Es preciso intentar volver a una perspectiva originaria, no del freudismo sino de la locura de Freud, de su genialidad, que tiene que ver más con el presidente Schreber que con el virtuosismo del psicoanálisis contemporáneo. Es preciso proponer un modelo de inconsciente que nos permita comprender mejor la articulación entre esos diferentes modos de semiotización. Un inconsciente que no sea reduccionista, como el de las concepciones familiaristas de los primeros modelos de inconsciente freudianos o como los inconscientes estructuralistas, que reducen todo a la semiotización del significante o incluso a las diferentes fórmulas del sistemismo en boga en las terapias de familia.
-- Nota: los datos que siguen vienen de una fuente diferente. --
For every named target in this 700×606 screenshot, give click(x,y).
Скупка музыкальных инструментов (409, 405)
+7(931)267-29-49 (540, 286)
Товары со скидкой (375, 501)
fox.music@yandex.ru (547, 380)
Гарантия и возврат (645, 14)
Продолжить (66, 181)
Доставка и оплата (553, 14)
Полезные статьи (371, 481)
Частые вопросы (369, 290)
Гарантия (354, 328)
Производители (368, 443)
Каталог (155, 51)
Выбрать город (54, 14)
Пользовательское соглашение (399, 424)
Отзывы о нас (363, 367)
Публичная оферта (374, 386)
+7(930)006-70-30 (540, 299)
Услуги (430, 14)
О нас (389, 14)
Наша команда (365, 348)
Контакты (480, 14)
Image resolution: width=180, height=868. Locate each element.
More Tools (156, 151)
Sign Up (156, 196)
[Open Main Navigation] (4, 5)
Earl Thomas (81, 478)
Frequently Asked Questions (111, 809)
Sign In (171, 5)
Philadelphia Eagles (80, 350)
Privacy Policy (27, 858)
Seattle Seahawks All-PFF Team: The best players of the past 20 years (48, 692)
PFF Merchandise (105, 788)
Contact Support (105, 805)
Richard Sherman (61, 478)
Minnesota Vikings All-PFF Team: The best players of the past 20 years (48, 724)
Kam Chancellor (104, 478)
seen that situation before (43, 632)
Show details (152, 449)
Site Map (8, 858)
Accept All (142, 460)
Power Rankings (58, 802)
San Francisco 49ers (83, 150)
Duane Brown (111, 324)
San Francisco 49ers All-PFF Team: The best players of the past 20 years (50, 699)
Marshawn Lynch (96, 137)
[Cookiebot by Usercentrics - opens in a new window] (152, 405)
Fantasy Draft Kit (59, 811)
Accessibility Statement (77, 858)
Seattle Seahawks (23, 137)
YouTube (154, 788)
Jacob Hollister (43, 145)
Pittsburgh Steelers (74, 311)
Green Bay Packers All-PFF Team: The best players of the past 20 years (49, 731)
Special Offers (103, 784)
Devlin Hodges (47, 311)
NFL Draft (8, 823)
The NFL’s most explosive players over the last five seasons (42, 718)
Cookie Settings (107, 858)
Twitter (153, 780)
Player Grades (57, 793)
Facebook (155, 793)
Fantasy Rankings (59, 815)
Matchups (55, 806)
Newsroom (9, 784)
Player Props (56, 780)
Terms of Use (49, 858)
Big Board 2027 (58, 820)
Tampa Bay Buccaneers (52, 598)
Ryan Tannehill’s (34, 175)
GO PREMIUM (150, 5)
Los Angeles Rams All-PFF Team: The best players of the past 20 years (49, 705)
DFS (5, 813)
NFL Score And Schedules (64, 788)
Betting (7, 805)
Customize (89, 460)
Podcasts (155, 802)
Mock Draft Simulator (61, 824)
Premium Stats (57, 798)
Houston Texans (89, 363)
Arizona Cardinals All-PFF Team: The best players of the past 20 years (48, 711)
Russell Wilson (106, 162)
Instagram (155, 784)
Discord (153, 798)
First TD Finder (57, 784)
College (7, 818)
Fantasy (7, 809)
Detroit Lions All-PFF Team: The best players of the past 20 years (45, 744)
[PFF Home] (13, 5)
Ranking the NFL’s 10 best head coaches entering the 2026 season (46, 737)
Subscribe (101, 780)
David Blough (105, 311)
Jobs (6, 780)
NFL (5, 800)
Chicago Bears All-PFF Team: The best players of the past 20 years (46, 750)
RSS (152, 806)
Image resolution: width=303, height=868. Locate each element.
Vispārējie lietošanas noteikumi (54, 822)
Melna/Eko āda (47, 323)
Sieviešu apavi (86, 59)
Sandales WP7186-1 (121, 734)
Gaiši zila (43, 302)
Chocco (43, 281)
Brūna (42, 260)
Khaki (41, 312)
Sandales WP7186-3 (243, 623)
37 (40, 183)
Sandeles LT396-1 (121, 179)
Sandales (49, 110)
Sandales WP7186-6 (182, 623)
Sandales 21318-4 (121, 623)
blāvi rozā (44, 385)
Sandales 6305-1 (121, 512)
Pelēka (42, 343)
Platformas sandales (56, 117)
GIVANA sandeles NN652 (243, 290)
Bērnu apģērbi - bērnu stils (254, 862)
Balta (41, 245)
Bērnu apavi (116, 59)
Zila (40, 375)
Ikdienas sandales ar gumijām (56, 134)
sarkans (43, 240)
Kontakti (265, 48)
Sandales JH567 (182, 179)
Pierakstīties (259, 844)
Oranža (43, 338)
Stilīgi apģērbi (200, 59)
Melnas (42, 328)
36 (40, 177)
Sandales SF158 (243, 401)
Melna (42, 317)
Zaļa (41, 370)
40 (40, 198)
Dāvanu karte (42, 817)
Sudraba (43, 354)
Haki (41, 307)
En otra ocasión me atreví a proponer una modelización —que no voy a exponer en detalle aquí—, una cartografía general de las formaciones del inconsciente, un modelo de inconsciente, en el que esos diferentes modos de semiotización pudiesen articularse entre sí. Por ejemplo, eventualmente se podría proponer un tópico que en lugar de funcionar según un sistema que se reduce siempre a una economía binaria de la producción subjetiva, tuviera nueve tipos de entrada, relacionando:
1. Una concepción del primer modelo pulsional freudiano: las nociones de una energética pulsional antes de haber sido vaciadas de las problemáticas del cuerpo y de las energías no verbales.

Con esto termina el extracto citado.